Target’s new sooper-dooper website … crashed again Tuesday. The AP says: “Target faced tough criticism last month after it drummed up so much hype around its offerings from Italian designer Missoni that its website crashed and was down most of the day the designer’s collection launched. And just two weeks ago, Target.com’s former president, Steve Eastman, left the company to pursue other interests. Company spokesman Lee Henderson confirmed that Target’s site was down for 2 1/2 hours midday Tuesday. The company did not give a reason for the site failure.” Here’s hoping whoever replaced Eastman has “other interests” or at least a family “he/she wants to spend more time with.”
Don’t miss Old Sooch in the PiPress and his thoughts on Minneapolis and stadiums: “Where are we? Probably with a new stadium getting built in downtown Minneapolis. Arden Hills never made sense. The environmental cleanup alone is daunting. And if Wilf is such a successful real estate tycoon, then why isn’t he acting more aggressively to develop the Arden Hills site himself? His idea of aggressiveness is to say, “We like Arden Hills.” No, he likes the parking lot revenue he might get from Arden Hills. Parking lot revenue doesn’t even fit into the narrative of modern political or urban life, where the automobile is downplayed in favor of public transportation. Which leaves us where the stadium was fated to be all along, in Minneapolis, where there is still some commerce and life on the streets and light-rail stations and a restaurant-and-bar district and growing neighborhoods of city dwellers living in buildings that once were the lifeblood of milling and manufacturing. Those people could walk to a game, much less hop a train.” It almost sounds like Joe’s a pro-LRT kind of guy.

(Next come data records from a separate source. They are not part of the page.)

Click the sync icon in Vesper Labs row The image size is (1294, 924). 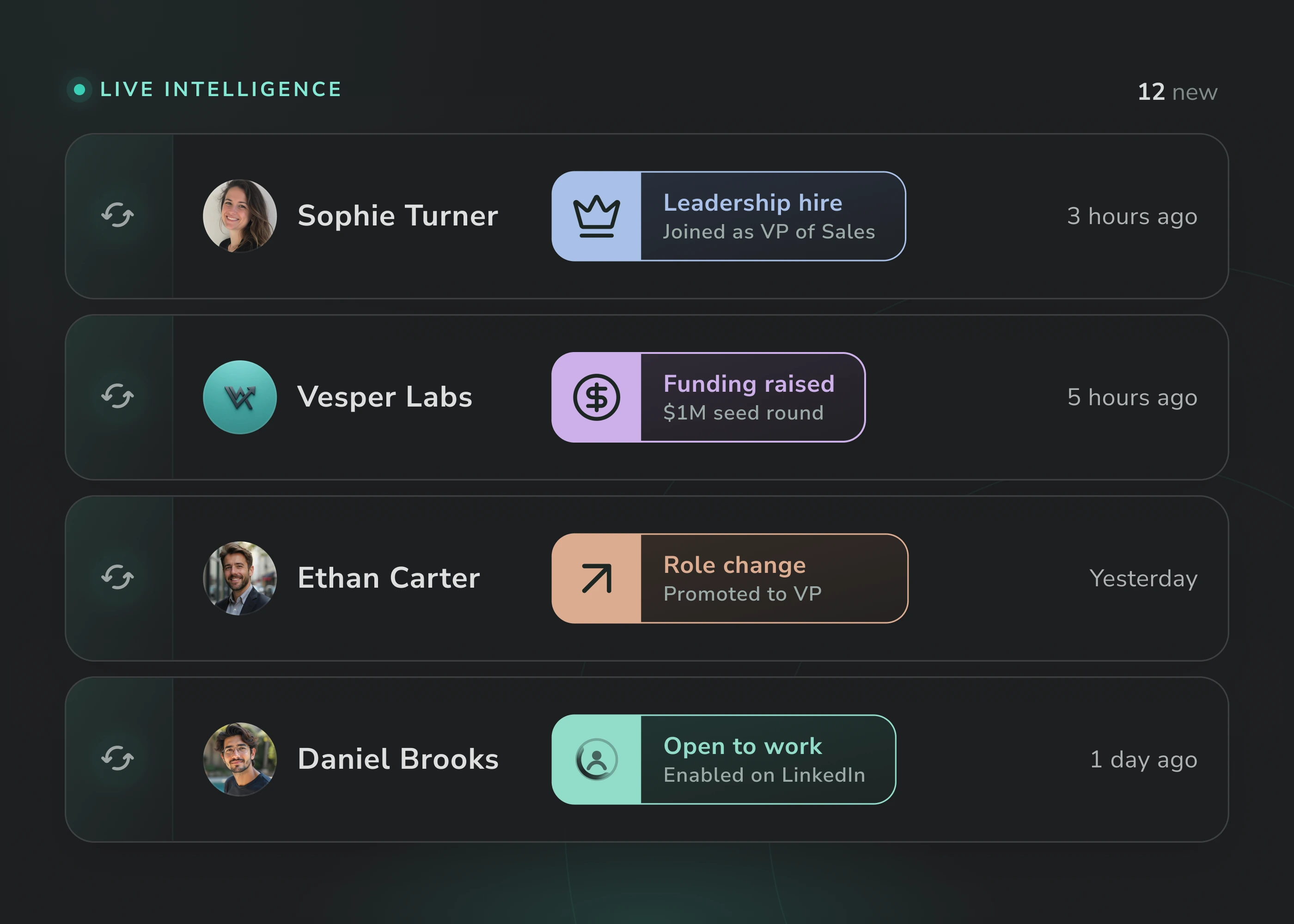tap(118, 396)
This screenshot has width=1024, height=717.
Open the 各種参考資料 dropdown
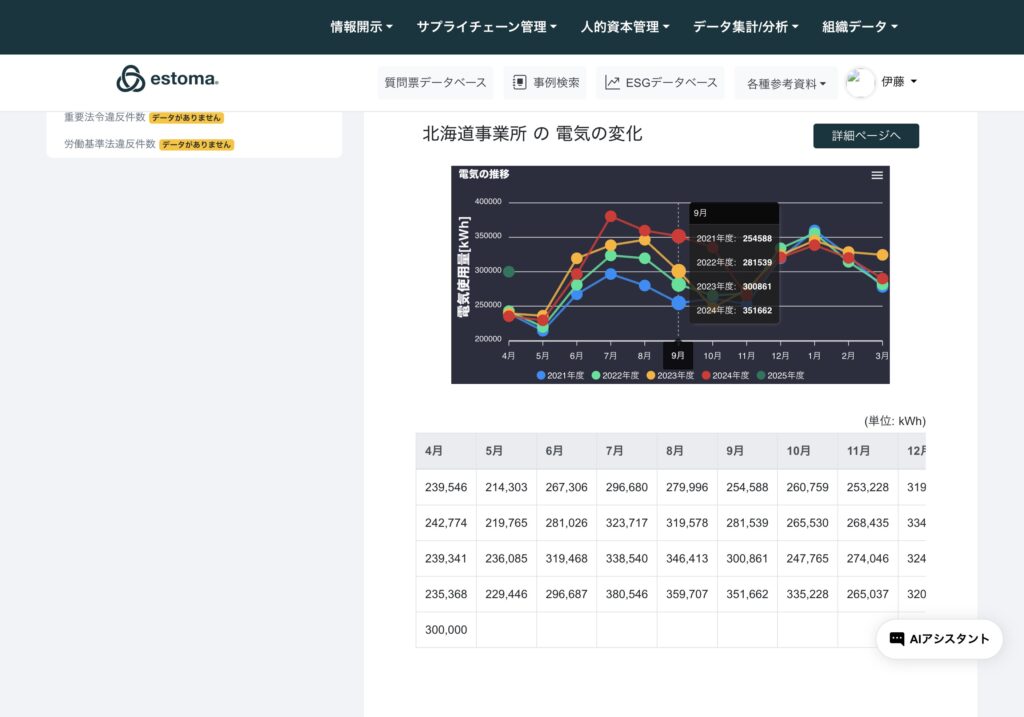tap(786, 84)
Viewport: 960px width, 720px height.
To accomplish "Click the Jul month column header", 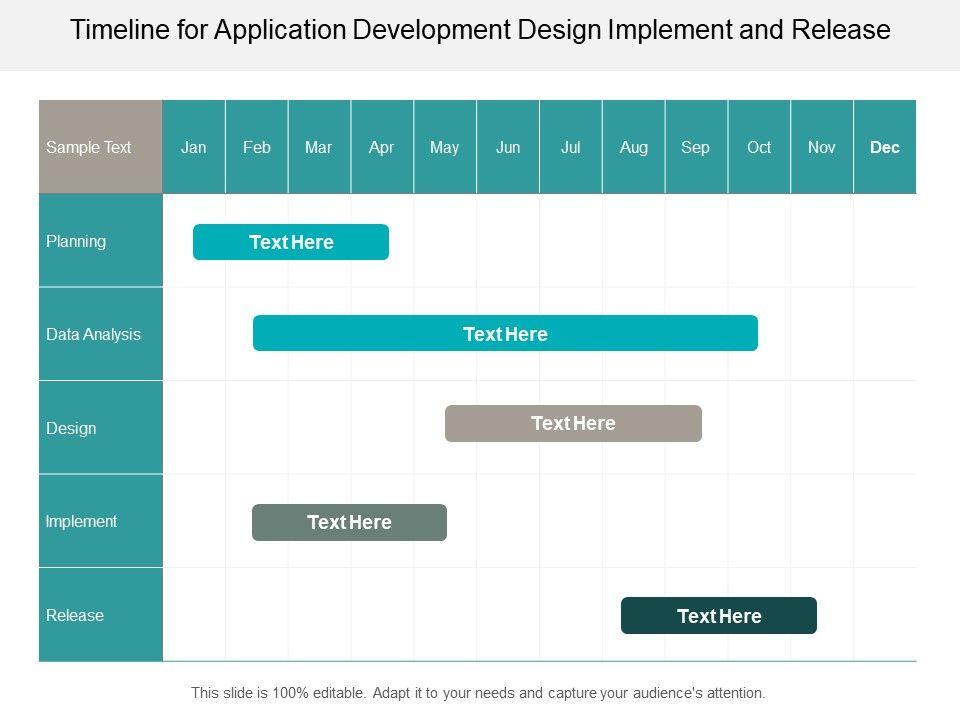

At this rate, public workers in Wisconsin may soon be paying the state to work. Patrick Marley and Jason Stein of the Milwaukee Journal-Sentinel report: “State employees would get no across-the-board pay hikes over the next two years, under a compensation plan that Gov. Scott Walker’s administration provided to lawmakers Tuesday. The pay freeze on general wages comes just months after Walker and Republicans who run the Legislature required public workers to pay more for their health insurance and pensions and eliminated almost all collective bargaining for most of them. The plan would allow merit pay increases, meaning some workers could see a boost in pay. Merit raises would be determined centrally by the Office of State Employment Relations, rather than by individual state agencies.” Generous contributions to strategically positioned elected officials will be taken into consideration, I’m sure.
The local conservative blog Let Freedom Ring is very suspicious of creeping progressives, especially in the secretary of state’s office: “Let’s connect the dots that we’ve collected thus far.
- Progressives put a plan in place to elect progressive candidates to be the secretaries of state in key battleground states. (For the most part, the progressives’ plan was effective.)
- These secretaries of state controlled the SVRS — State Voter Registration System — (This can’t be overemphasized in importance.)
- Controlling the SVRS allowed corrupt secretaries of state like Mark Ritchie to keep ineligible felons from voting by not updating the SVRS.
- Progressives have waged a continuing campaign against Photo ID, first saying it was a poll tax, then arguing that it suppresses voter turnout.
- Voter fraud exists. In fact, Photo ID would prevent a lot of fraud, according to former Congressman Artur Davis, (D-AL).
- Davis has identified a way voter fraud has been committed in painstaking detail.”